[What needs to be done]:
Copy each line below that includes "agent".

Records shown: Begin

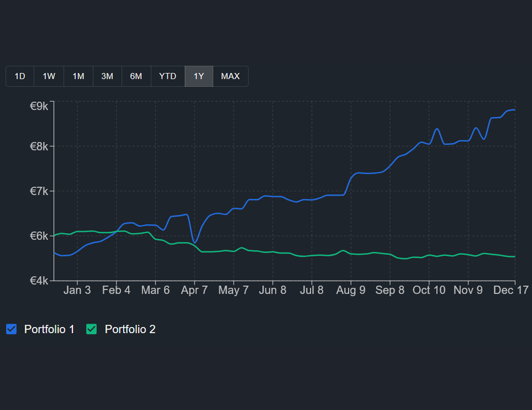Screen dimensions: 532x410
Task: Toggle Portfolio 2 visibility via its legend label
Action: (131, 329)

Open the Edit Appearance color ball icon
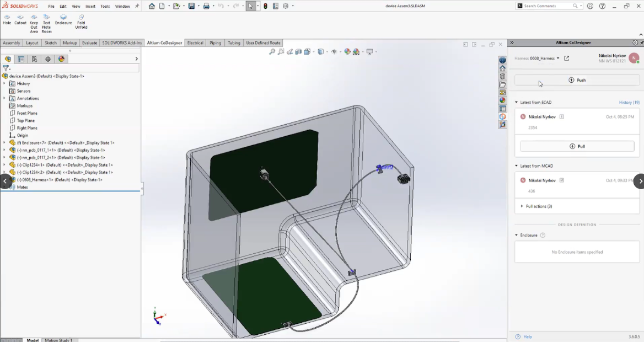[347, 52]
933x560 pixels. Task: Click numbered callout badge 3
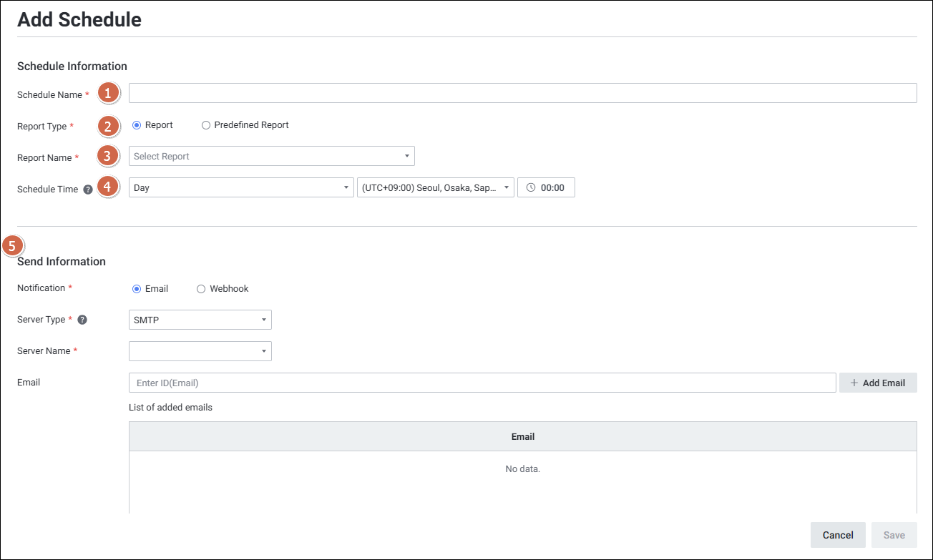pyautogui.click(x=108, y=156)
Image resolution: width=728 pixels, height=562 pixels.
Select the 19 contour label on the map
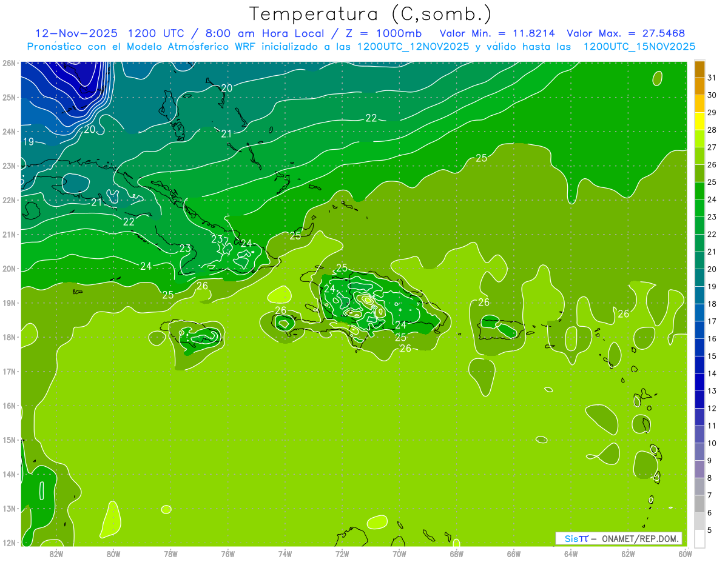click(28, 142)
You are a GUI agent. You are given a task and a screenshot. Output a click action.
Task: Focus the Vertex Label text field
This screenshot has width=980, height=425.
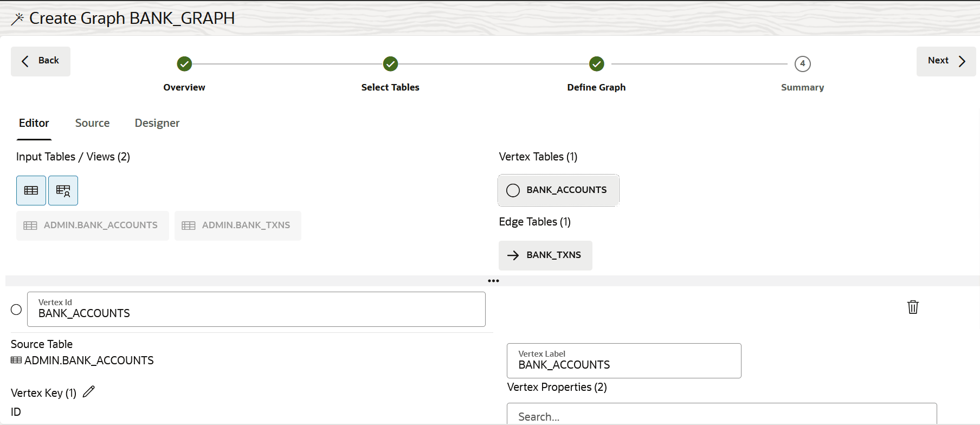click(623, 361)
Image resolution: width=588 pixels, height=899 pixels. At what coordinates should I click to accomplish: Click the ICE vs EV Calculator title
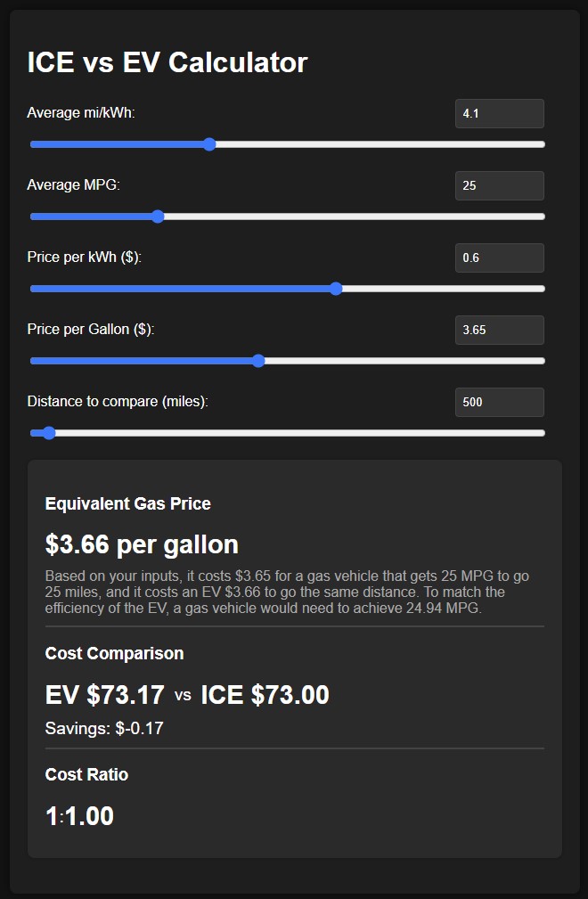point(167,62)
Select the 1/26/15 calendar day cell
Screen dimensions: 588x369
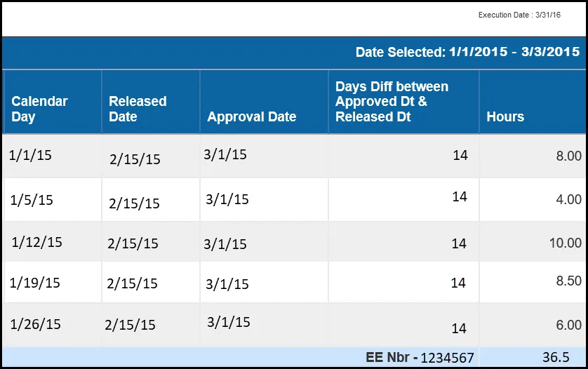36,324
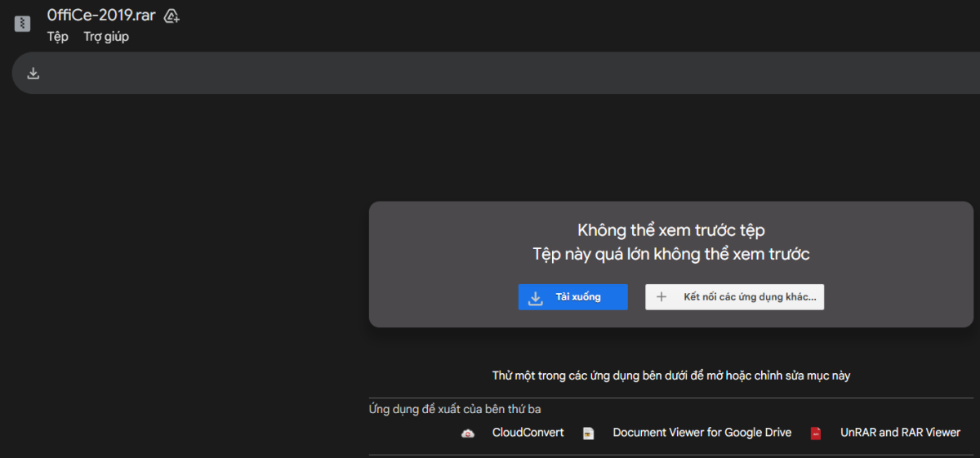Choose Document Viewer for Google Drive label
Viewport: 980px width, 458px height.
702,433
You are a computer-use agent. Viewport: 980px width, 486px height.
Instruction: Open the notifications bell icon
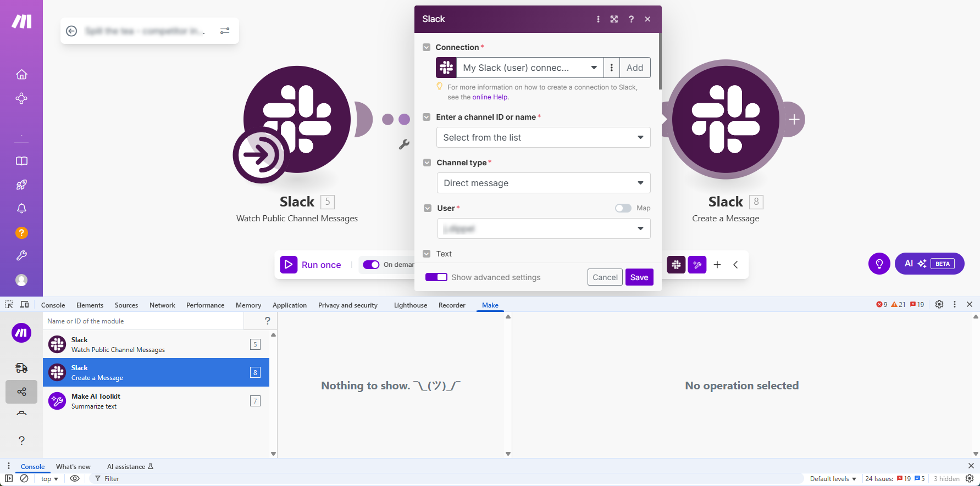(x=21, y=209)
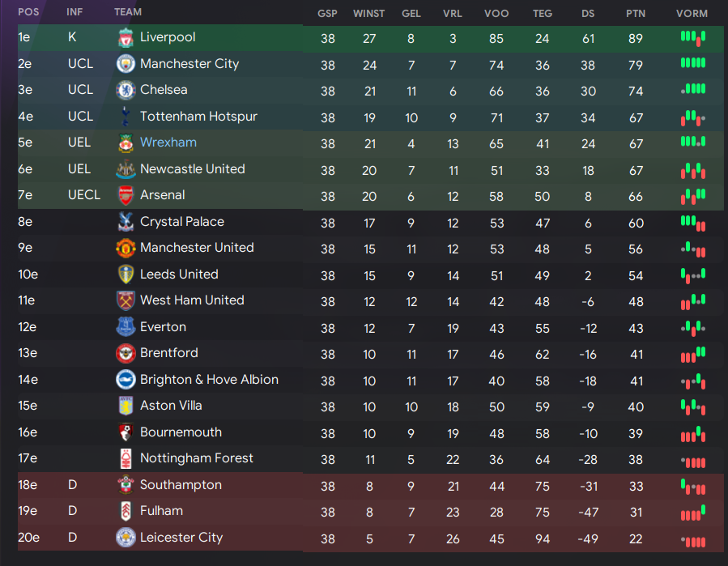Select the Newcastle United team name
Image resolution: width=728 pixels, height=566 pixels.
[x=192, y=169]
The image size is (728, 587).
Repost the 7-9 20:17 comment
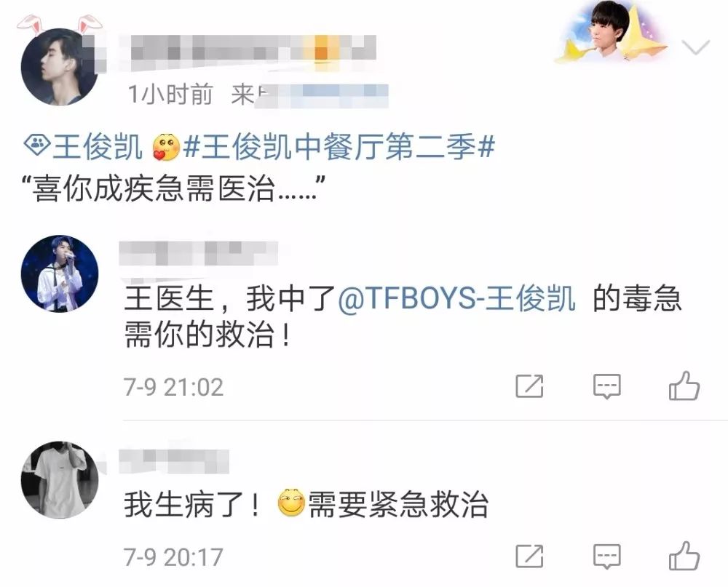coord(529,556)
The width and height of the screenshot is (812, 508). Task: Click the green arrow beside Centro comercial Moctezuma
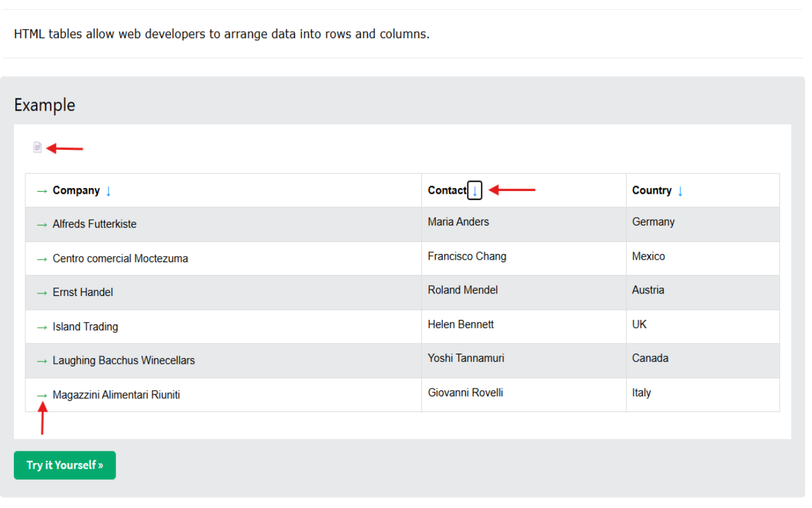[42, 259]
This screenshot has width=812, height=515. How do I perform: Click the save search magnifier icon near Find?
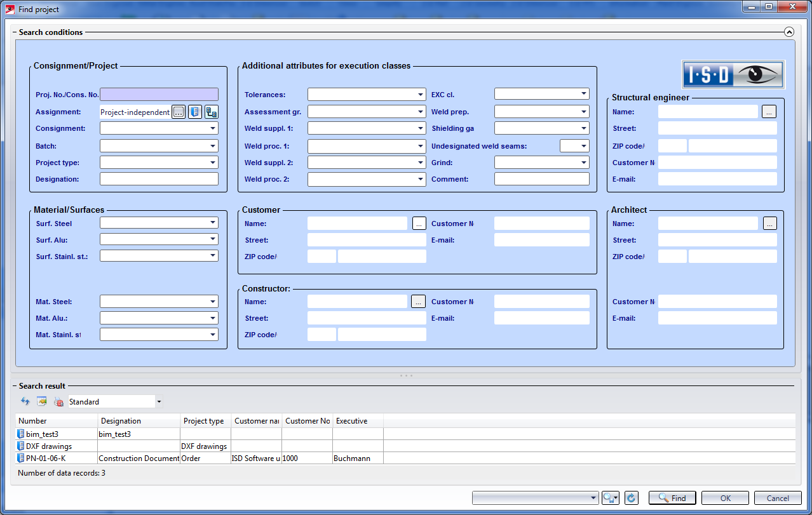click(611, 498)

Records shown: End

[Output of the task]:
You are a GUI agent. You are given a task and a screenshot. Output a click action.
You are a computer-use agent. Viewport: 980px width, 486px height.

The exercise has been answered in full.